[Word and element location rows]
[START]

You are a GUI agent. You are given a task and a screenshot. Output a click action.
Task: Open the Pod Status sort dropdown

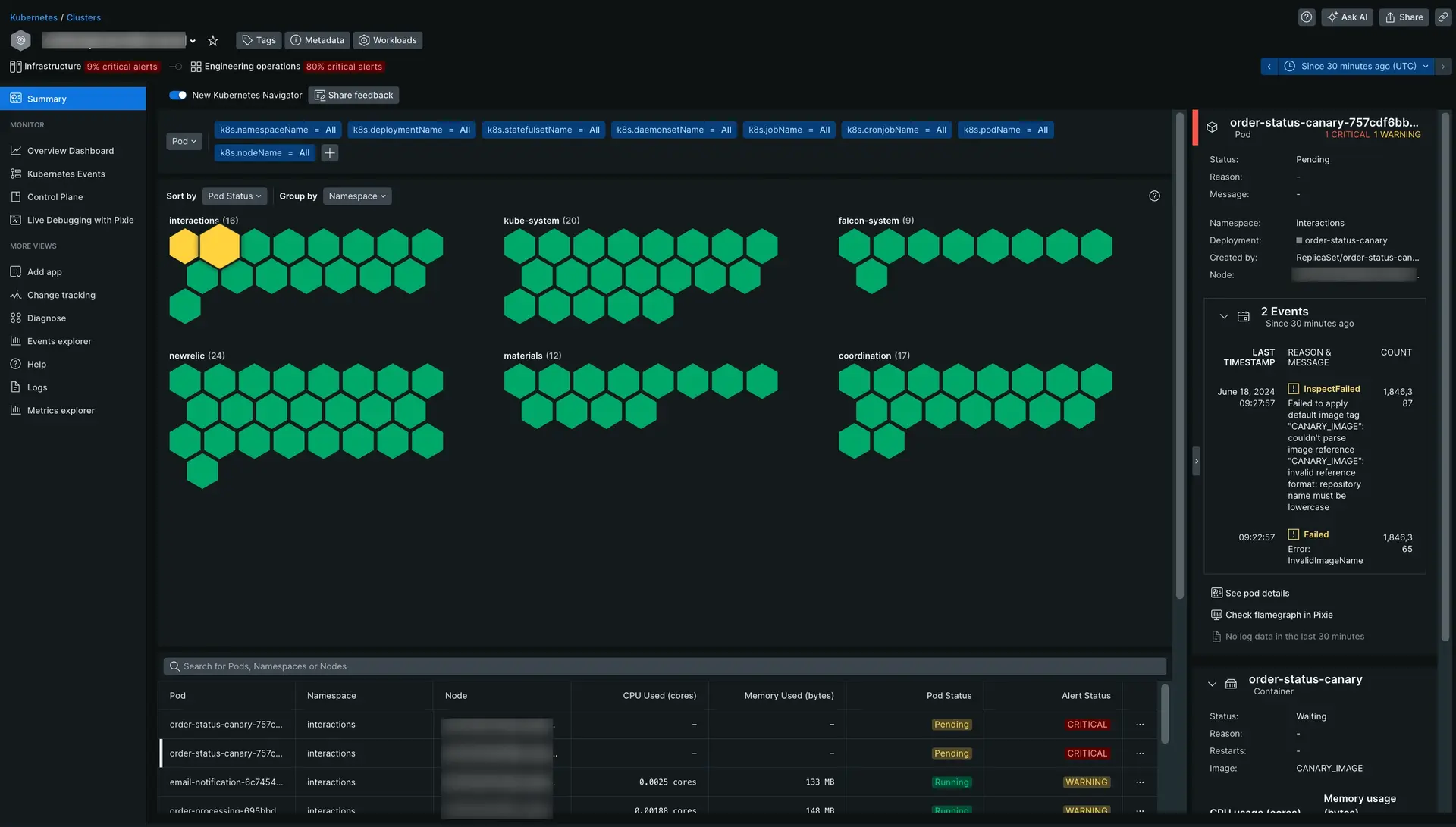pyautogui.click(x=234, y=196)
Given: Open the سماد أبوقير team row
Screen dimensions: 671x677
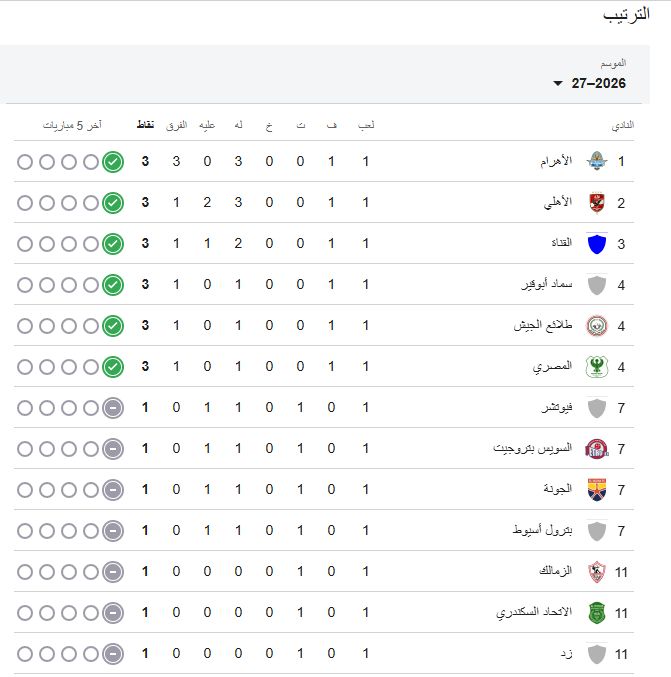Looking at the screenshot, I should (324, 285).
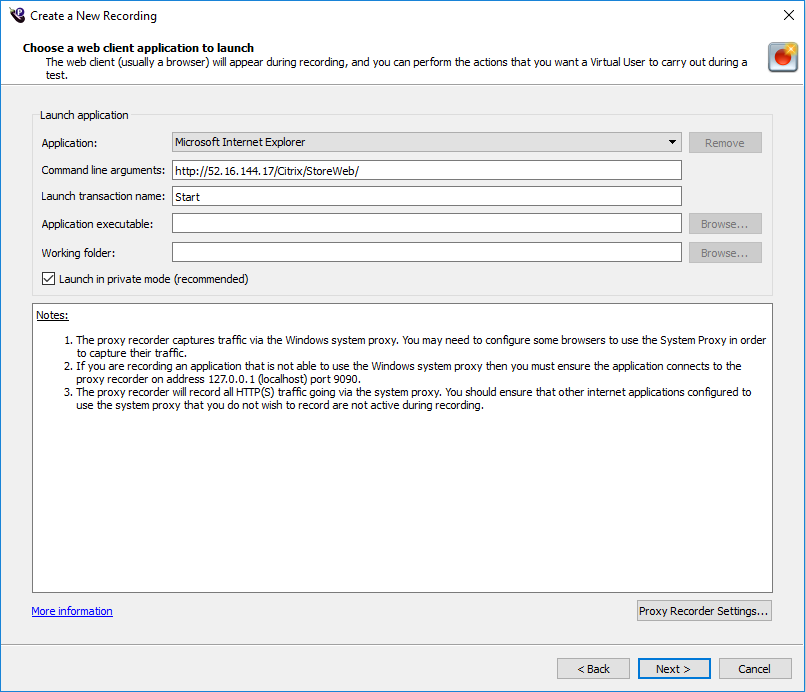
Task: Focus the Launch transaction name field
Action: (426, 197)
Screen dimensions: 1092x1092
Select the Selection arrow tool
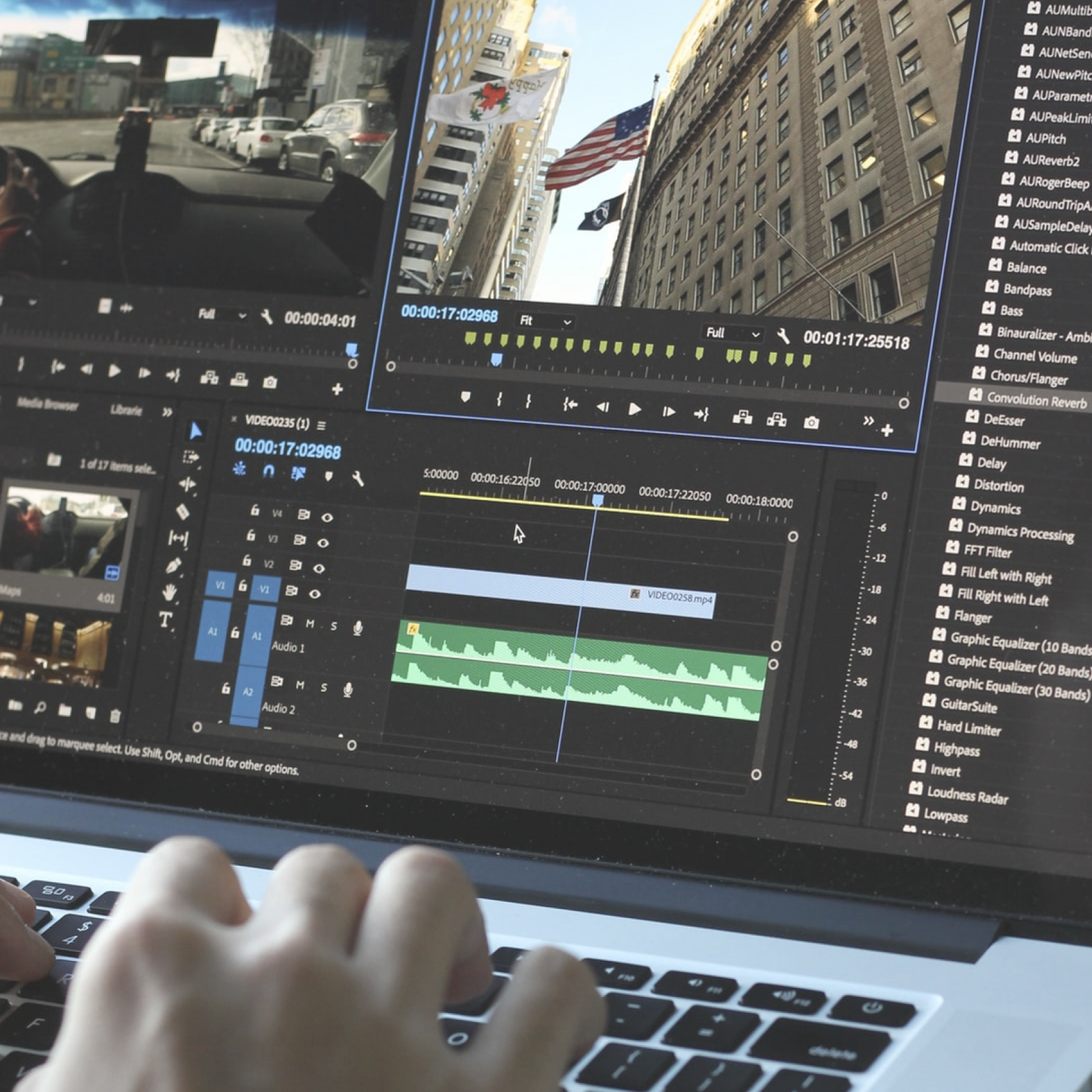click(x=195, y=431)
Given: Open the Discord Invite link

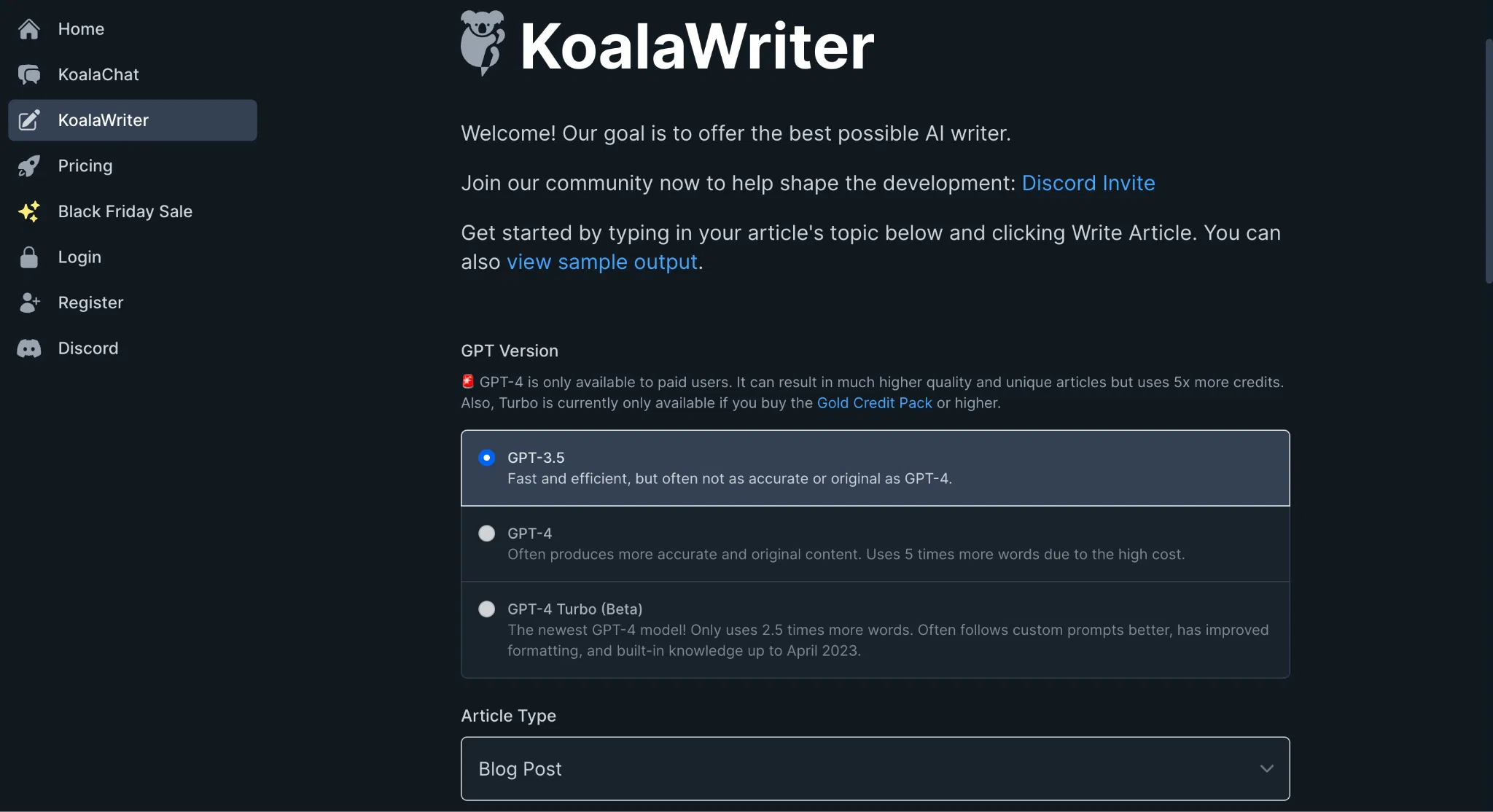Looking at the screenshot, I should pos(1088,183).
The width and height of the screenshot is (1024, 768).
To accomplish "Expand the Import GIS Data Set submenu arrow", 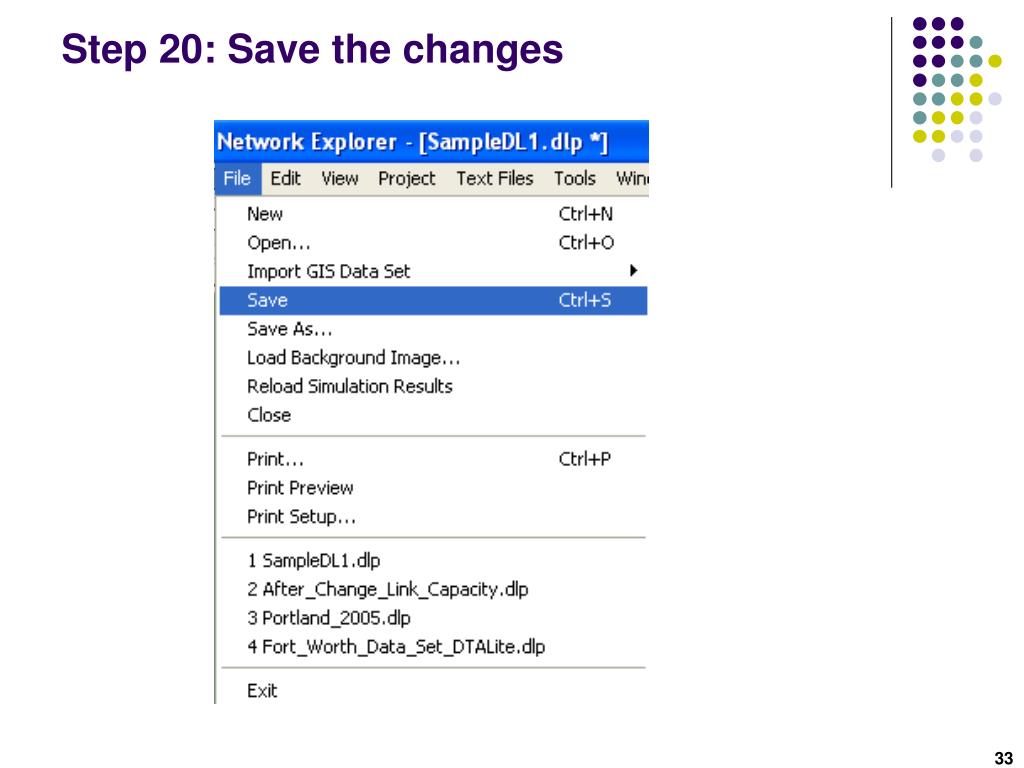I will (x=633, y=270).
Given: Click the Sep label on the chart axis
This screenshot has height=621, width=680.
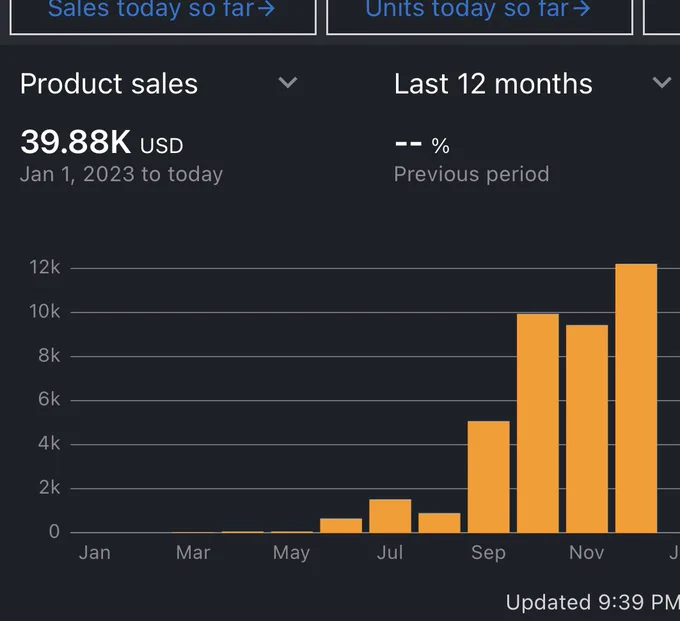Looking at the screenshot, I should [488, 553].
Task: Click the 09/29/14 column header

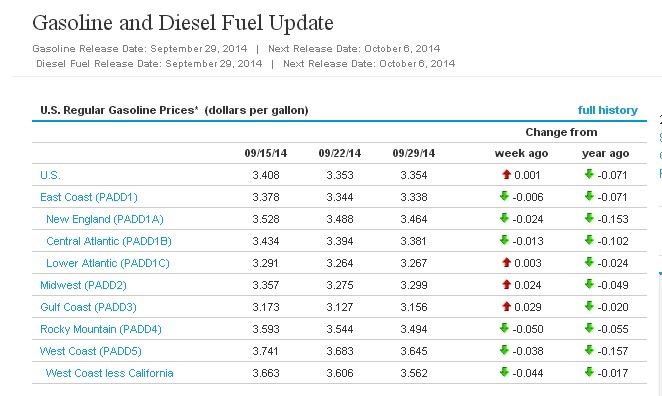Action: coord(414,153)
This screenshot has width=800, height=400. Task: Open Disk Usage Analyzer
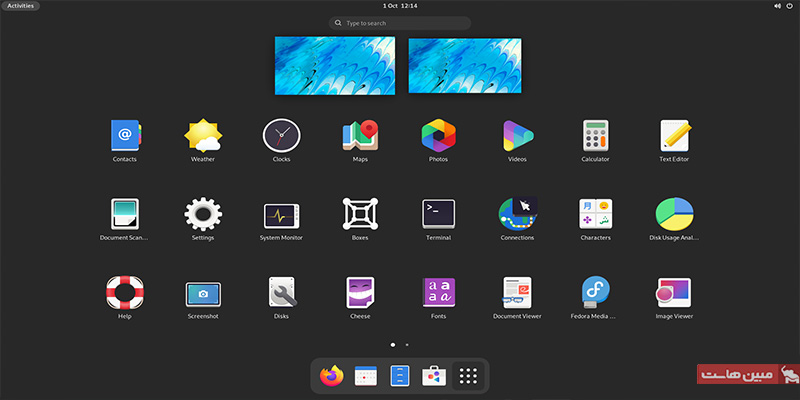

[END]

_Instructions for the task_
Could you reproduce, word for word, the rows from the very start through the line containing "click(x=195, y=431)", including that line? Leave the pictures out.

_The output_
You are a GUI agent. You are given a task and a screenshot. Output a click action.
Task: Open the Pod Status sort dropdown

pyautogui.click(x=234, y=196)
Given: Open the سماد أبوقير team row
Screen dimensions: 671x677
Looking at the screenshot, I should (324, 285).
Task: Focus the Launch transaction name field
Action: (426, 197)
Screen dimensions: 1092x1092
Select the Selection arrow tool
click(x=195, y=431)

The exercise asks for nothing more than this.